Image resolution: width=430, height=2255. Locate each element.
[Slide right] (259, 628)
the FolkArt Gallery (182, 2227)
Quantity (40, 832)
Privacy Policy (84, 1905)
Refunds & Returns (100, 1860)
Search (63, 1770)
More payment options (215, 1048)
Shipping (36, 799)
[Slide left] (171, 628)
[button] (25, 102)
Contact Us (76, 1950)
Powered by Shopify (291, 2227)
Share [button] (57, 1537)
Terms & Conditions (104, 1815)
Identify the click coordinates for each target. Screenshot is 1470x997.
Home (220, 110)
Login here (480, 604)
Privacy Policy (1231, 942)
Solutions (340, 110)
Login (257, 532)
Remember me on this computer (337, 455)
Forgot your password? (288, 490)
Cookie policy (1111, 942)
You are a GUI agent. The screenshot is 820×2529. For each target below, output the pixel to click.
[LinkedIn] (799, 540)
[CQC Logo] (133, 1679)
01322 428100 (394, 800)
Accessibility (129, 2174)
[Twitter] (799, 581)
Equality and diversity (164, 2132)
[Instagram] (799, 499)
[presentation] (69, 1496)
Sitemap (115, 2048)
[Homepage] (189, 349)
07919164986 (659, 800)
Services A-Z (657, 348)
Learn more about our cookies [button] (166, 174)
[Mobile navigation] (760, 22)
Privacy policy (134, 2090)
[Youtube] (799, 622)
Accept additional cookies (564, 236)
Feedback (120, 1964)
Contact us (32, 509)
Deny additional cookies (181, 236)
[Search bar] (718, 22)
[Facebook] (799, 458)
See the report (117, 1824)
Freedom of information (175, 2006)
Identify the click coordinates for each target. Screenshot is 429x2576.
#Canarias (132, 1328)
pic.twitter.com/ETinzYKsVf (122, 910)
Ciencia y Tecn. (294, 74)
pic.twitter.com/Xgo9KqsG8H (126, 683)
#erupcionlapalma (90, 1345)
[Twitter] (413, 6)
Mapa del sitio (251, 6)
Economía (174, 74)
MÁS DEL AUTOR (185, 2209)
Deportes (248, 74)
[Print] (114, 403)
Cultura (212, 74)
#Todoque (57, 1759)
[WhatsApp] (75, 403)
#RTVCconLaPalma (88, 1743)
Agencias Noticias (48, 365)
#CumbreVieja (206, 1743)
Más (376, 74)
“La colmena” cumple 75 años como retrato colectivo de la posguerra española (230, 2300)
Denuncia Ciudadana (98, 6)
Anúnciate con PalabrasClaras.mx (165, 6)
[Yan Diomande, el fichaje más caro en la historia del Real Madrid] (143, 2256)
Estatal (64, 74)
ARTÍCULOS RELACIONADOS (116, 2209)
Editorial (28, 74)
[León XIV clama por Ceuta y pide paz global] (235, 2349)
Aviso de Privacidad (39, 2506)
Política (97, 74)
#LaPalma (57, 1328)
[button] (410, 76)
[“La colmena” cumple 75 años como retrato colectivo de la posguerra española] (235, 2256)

++++++++++

When a line in the material contains the string "cumple", copy that line.

Exercise answer –
“La colmena” cumple 75 años como retrato colectivo de la posguerra española (230, 2300)
[“La colmena” cumple 75 años como retrato colectivo de la posguerra española] (235, 2256)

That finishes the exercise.